Tout changement n'est pas forcément un progrès. Le récent conflit en Ukraine en est un exemple palpable et douloureux. Le progrès n'est pas seulement le changement et l'évolution, mais le changement et l'évolution qui nous rapprochent d'une vie plus pleine et plus heureuse. Les métamorphoses qu'ont connues les relations familiales au cours des dernières décennies, principalement en Occident, pourraient sembler être des signes de progrès vers des formes de relations plus souples et plus libres, qui devraient se traduire par une plus grande satisfaction des personnes. Ces changements s'avèrent toutefois être des signes de régression, d'appauvrissement et, finalement, de malheur. Je ne le dis pas, mais les plus grands experts mondiaux en psychiatrie le disent. C'est ce que montrent les résultats d'une étude très puissante qui, depuis 1938, étudie la relation entre le bonheur et la santé des gens. Publié en 2018 par le professeur Robert Waldingeraffirme que les relations étroites et durables rendent les gens plus heureux que l'éducation, l'argent ou la célébrité. Cette solitude tue autant que le tabac ou l'alcool. Que les conflits et les ruptures sapent notre énergie et brisent notre santé. Et que, dans les relations interpersonnelles, malgré les crises, l'important est de s'engager dans la relation, en sachant que l'on peut toujours compter sur l'autre.
La sociologie prouve ce que le bon sens nous présente comme une intuition : la famille fondée sur un engagement inconditionnel - appelée d'ailleurs mariage - est celle qui "a le plus de chiffres" pour rendre ses membres heureux.

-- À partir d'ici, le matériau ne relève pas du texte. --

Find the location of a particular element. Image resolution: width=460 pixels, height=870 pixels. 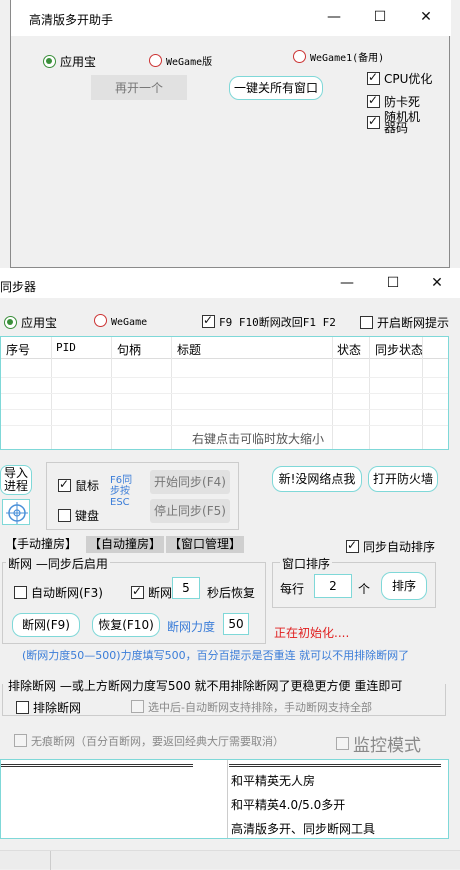

column-header: 序号 is located at coordinates (18, 350).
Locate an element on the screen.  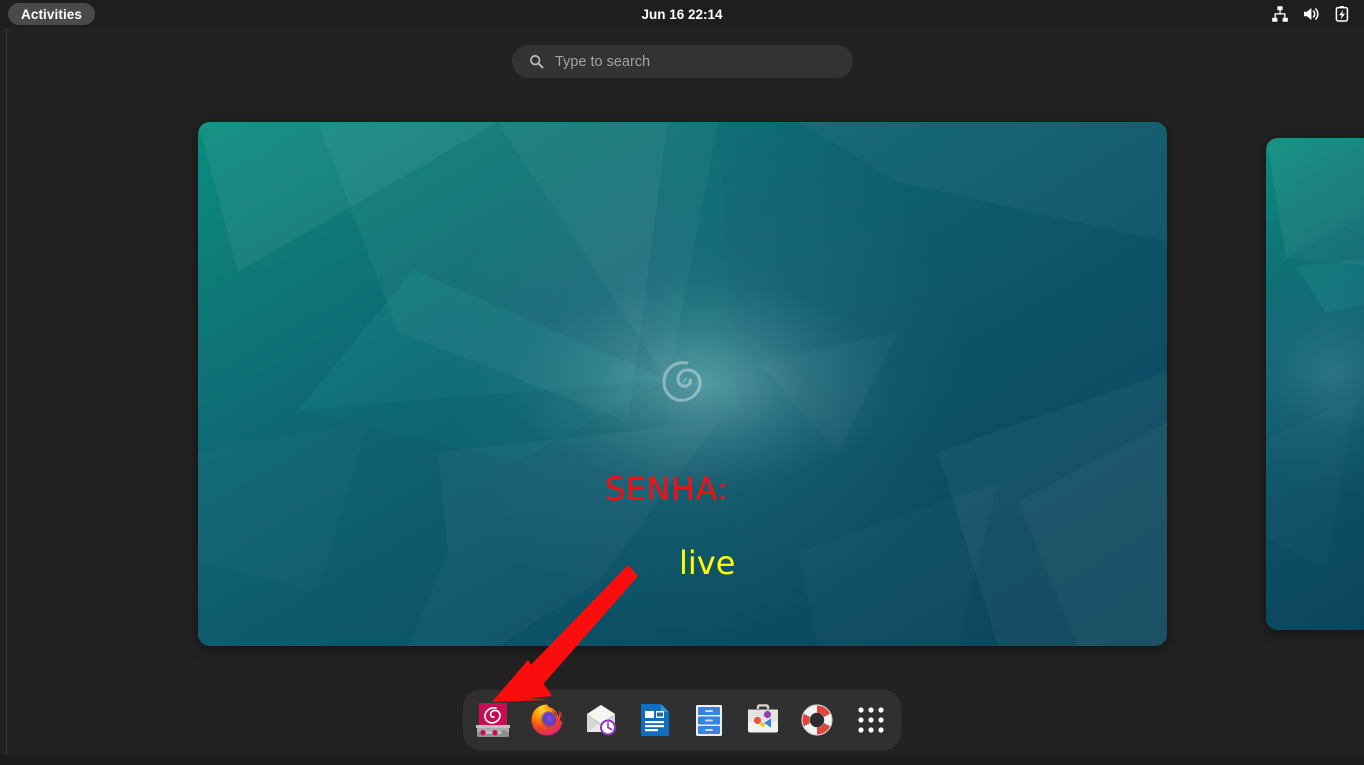
wallpaper-facets-next is located at coordinates (1315, 232).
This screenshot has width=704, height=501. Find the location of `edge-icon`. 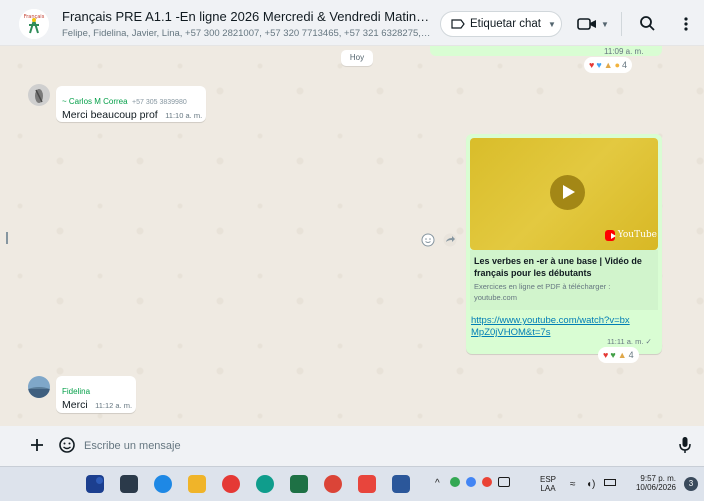

edge-icon is located at coordinates (265, 484).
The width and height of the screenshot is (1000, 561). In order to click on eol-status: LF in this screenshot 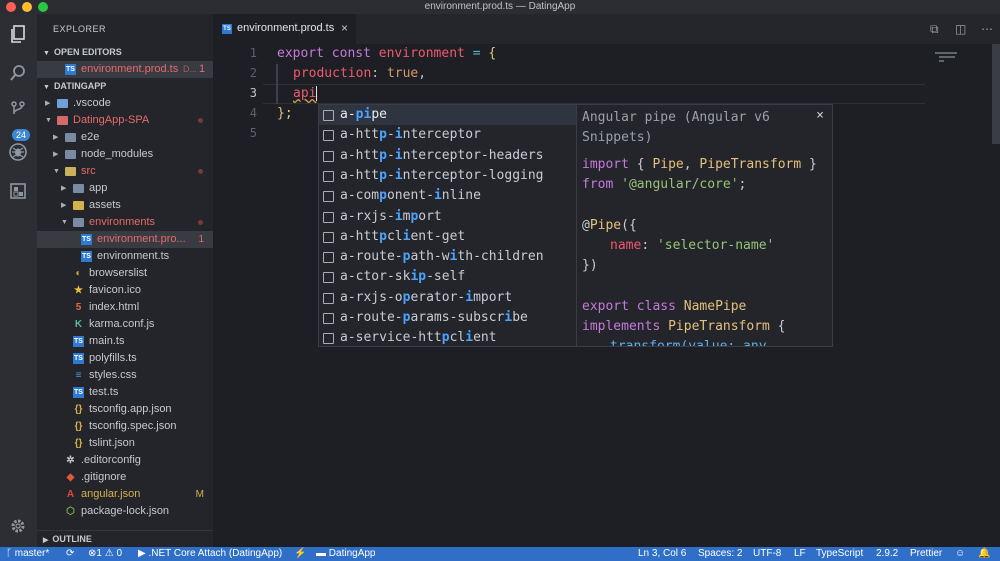, I will do `click(800, 554)`.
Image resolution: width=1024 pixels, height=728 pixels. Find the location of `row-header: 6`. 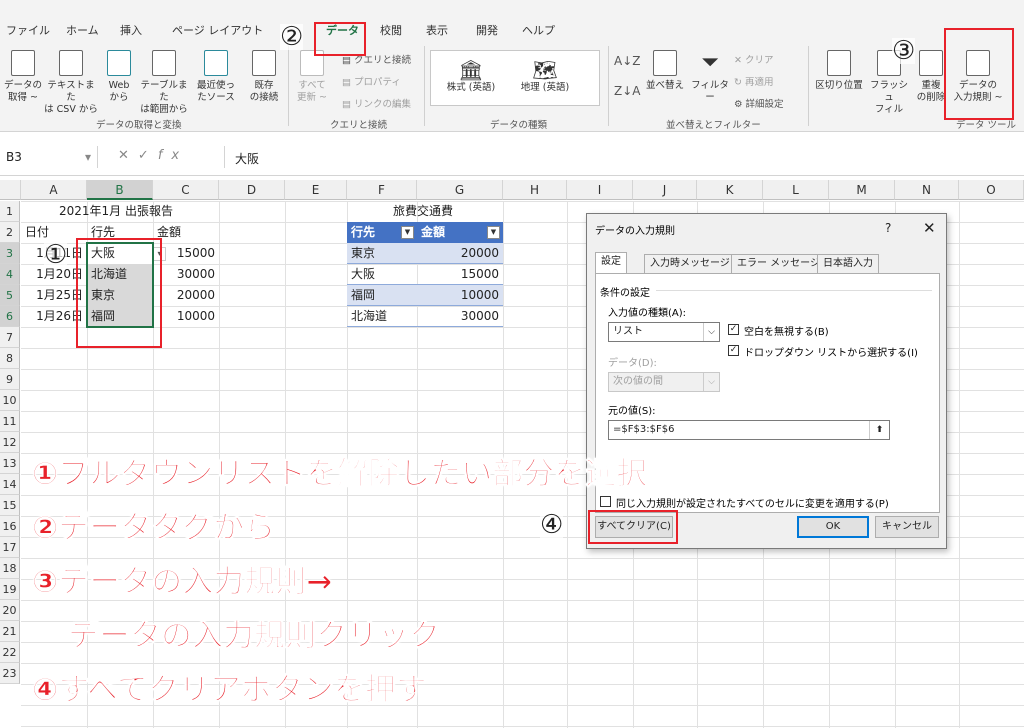

row-header: 6 is located at coordinates (10, 316).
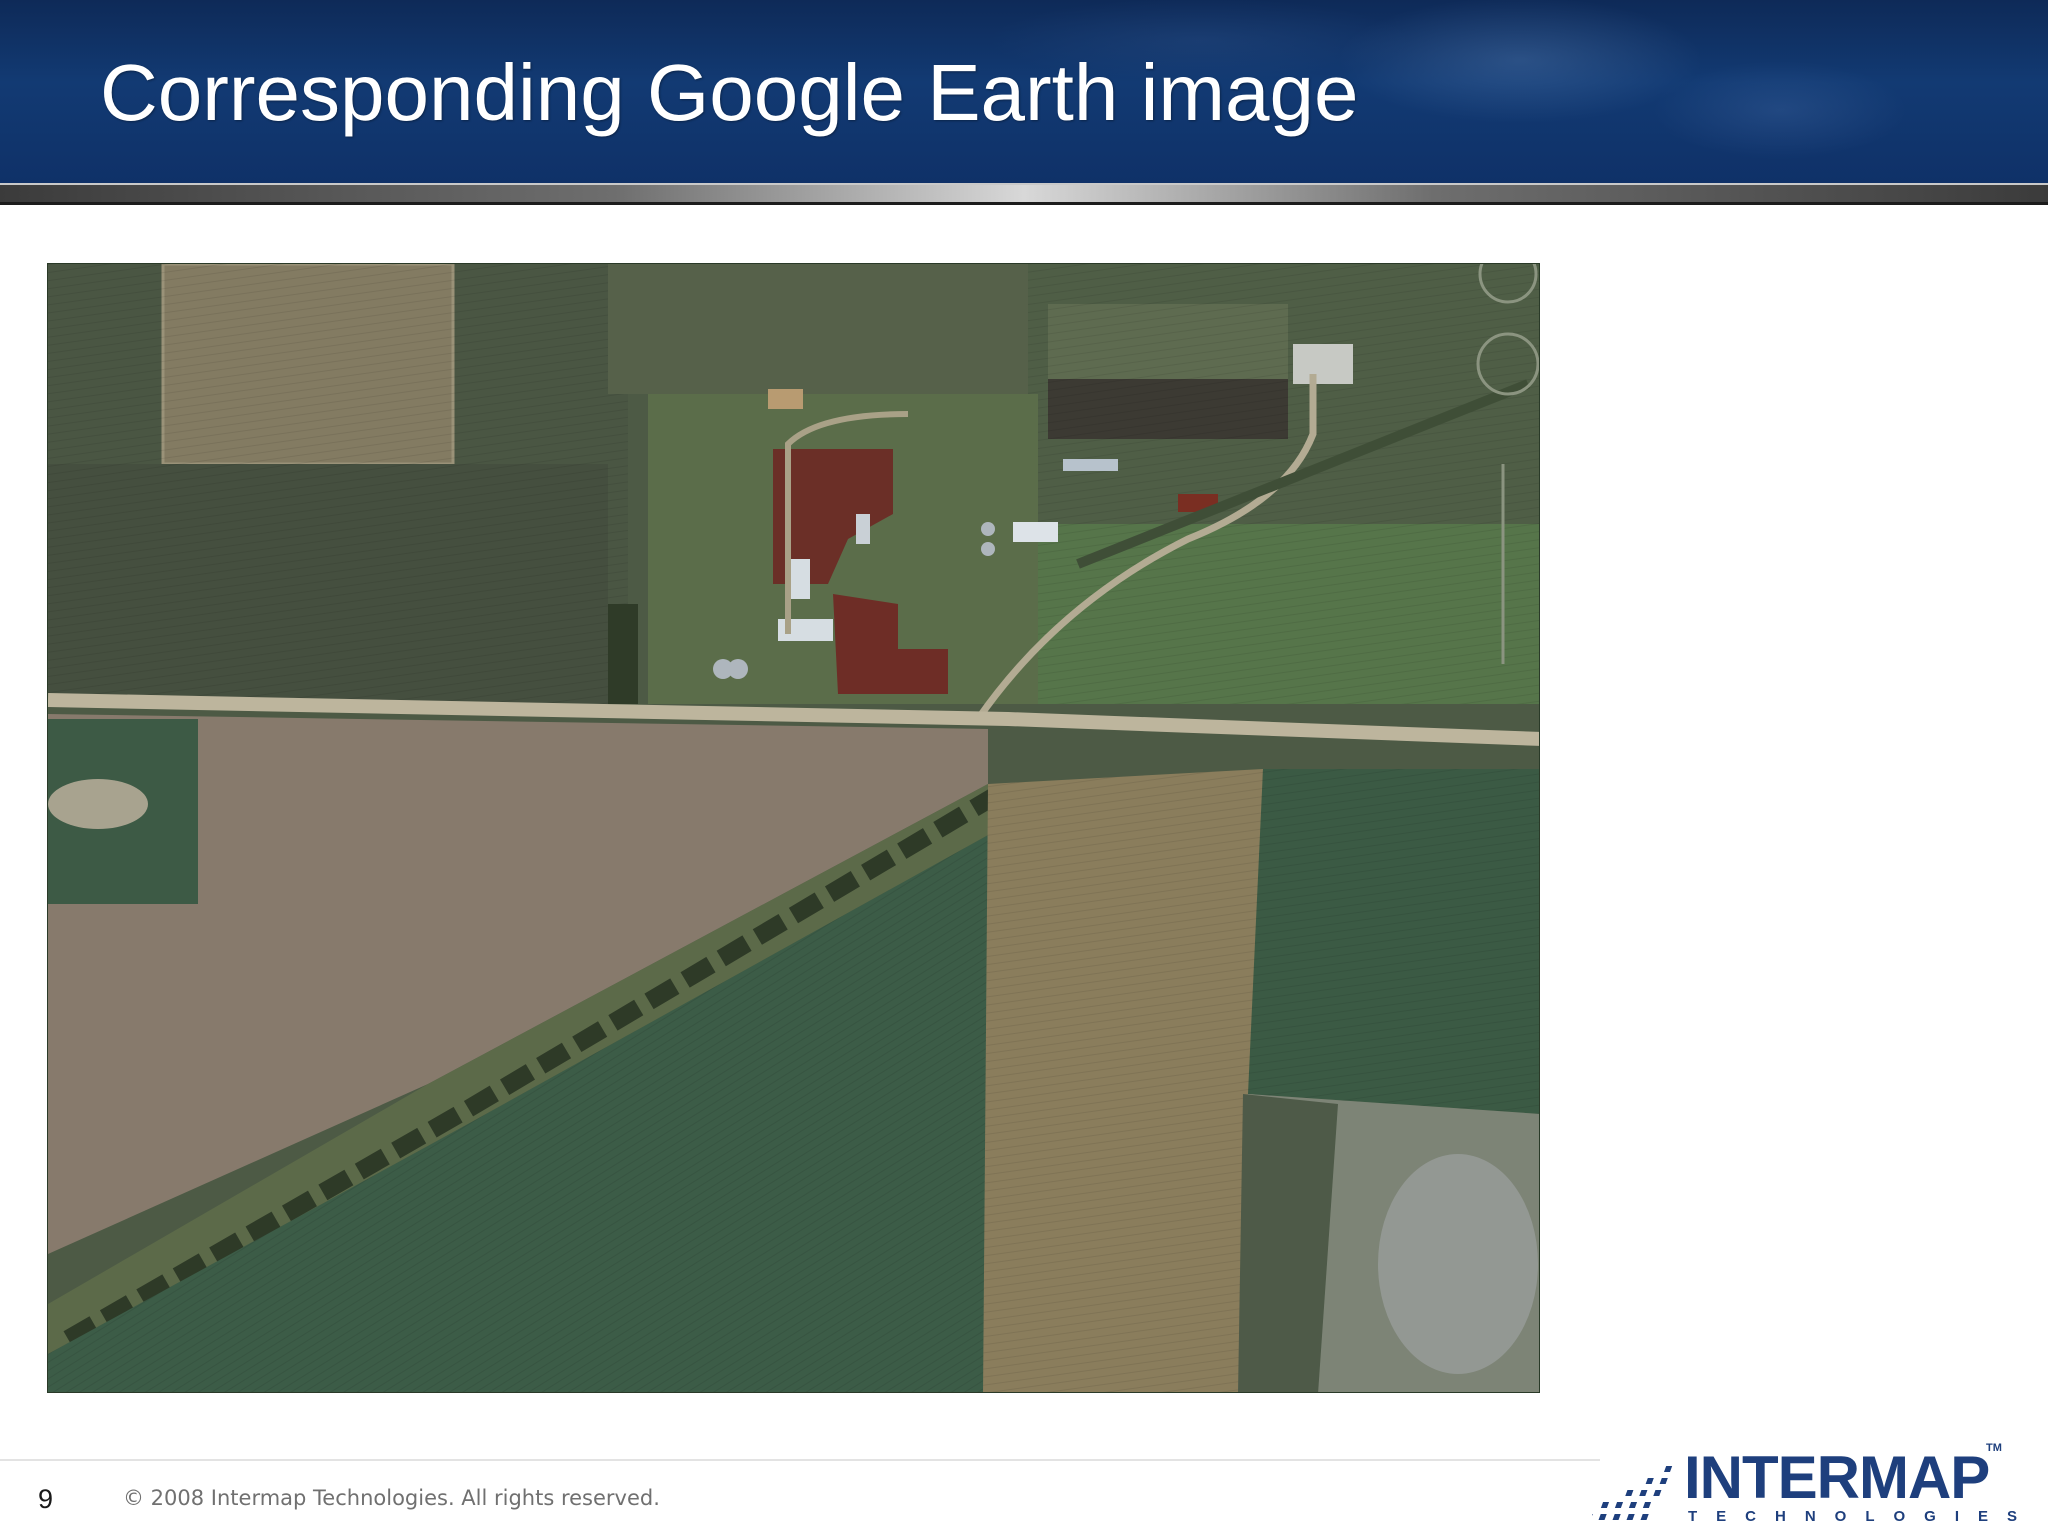 This screenshot has width=2048, height=1536. I want to click on header-divider-bar, so click(1024, 194).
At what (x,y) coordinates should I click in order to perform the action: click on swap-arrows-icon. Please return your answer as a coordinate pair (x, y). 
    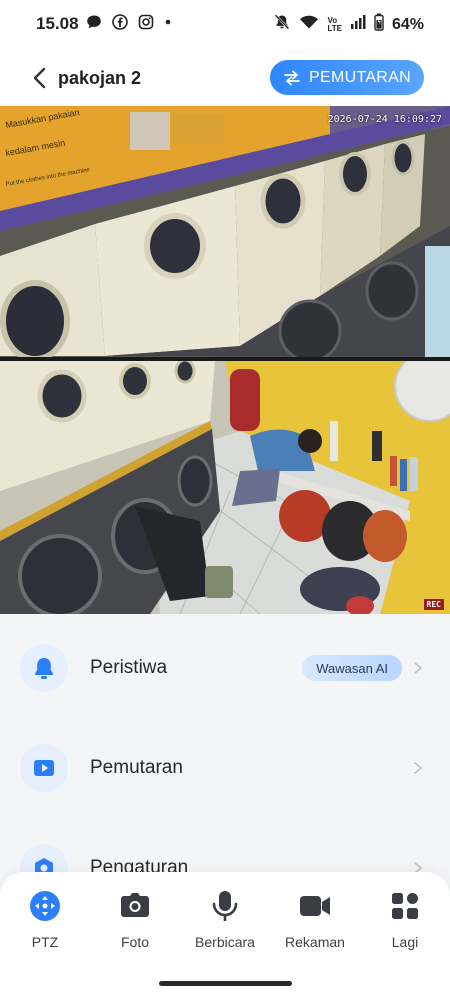
    Looking at the image, I should click on (292, 78).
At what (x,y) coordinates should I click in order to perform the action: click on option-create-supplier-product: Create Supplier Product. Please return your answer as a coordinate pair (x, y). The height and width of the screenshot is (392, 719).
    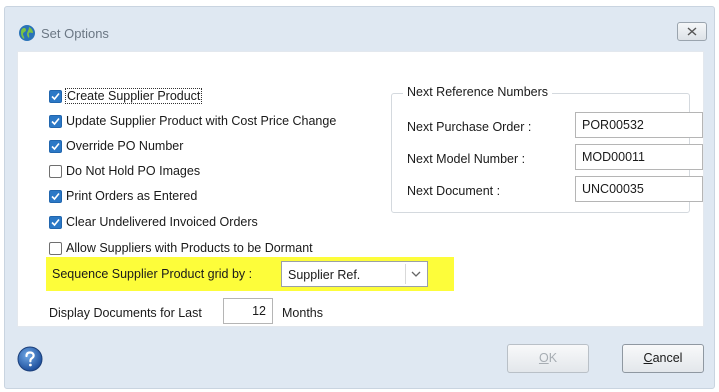
    Looking at the image, I should click on (126, 96).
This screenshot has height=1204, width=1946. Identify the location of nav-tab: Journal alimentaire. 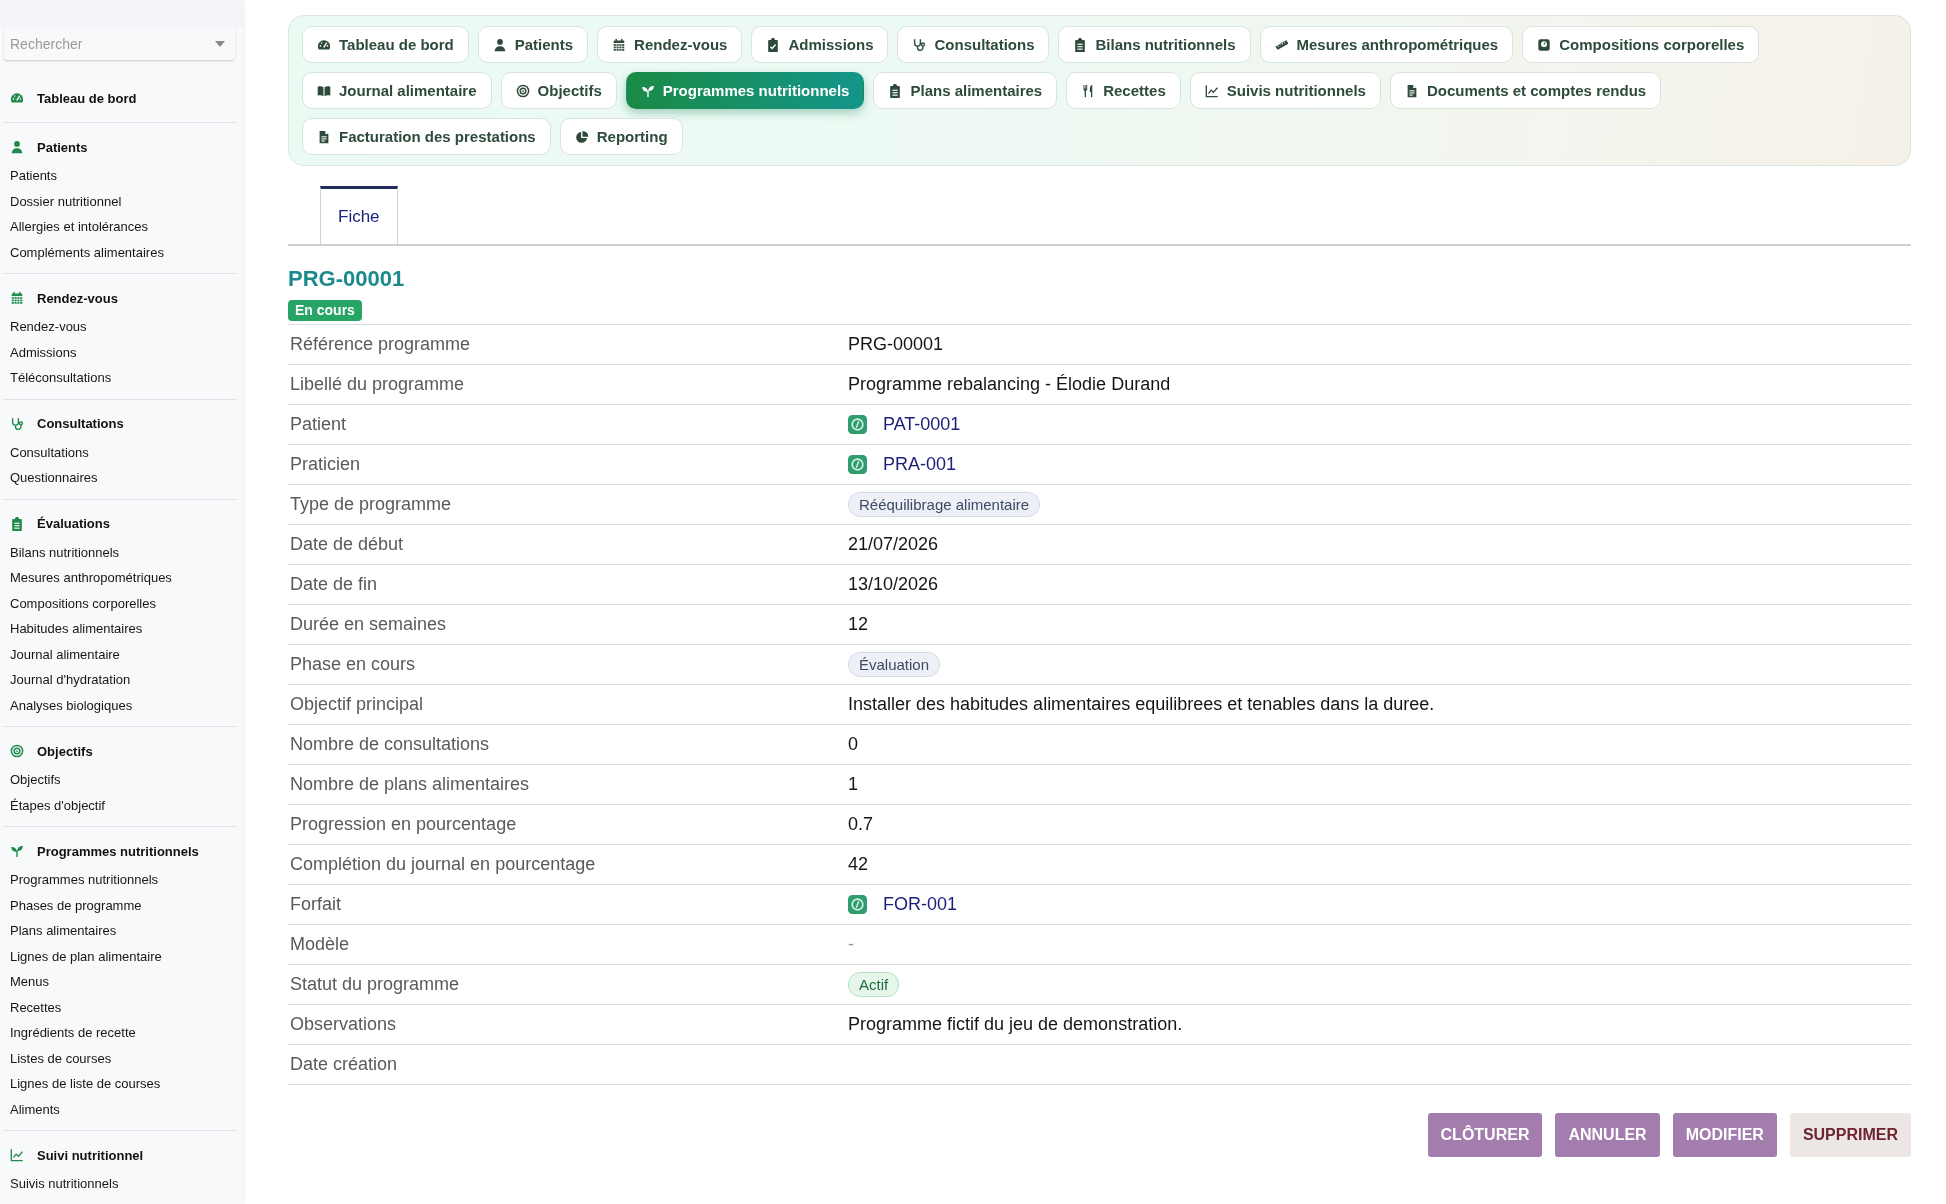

N'est-ce pas là le véritable progrès auquel nous aspirons tous ? En plus d'être progressiste - un promoteur de progrès véritable - la famille d'aujourd'hui est aussi un élément contre-culturel. La contre-culture, selon Roszak, est constituée de ces formes et tendances sociales qui s'opposent à celles établies dans une société. Dans ce contexte, la famille est un élément de résistance aux grandes forces de la postmodernité : le manque d'engagement, qui conduit à l'individualisation, à la pauvreté relationnelle et aboutit à la solitude ; et l'autoréférence, qui nous amène à penser que le bien-être et le bonheur se trouvent en nous-mêmes. Les relations familiales, en tant qu'environnement d'amour inconditionnel, nous permettent de développer la sécurité dont nous avons besoin pour affronter avec succès le reste des relations sociales. Loin d'être une institution rigide, carcérale et réactionnaire, la famille se révèle aujourd'hui comme un rempart de résistance à la pauvreté existentielle ambiante, où peuvent se construire des relations authentiques dans lesquelles - malgré nos limites et nos imperfections - nous pouvons - si nous le voulons - trouver le bonheur.
Professeur à la faculté de droit de l'Université internationale de Catalogne et directeur de l'Institut des hautes études familiales. Elle dirige la Chaire sur la solidarité intergénérationnelle dans la famille (Chaire IsFamily Santander) et la Chaire sur les politiques de l'enfance et de la famille de la Fondation Joaquim Molins Figueras. Elle est également vice-doyenne de la faculté de droit de l'UIC Barcelone.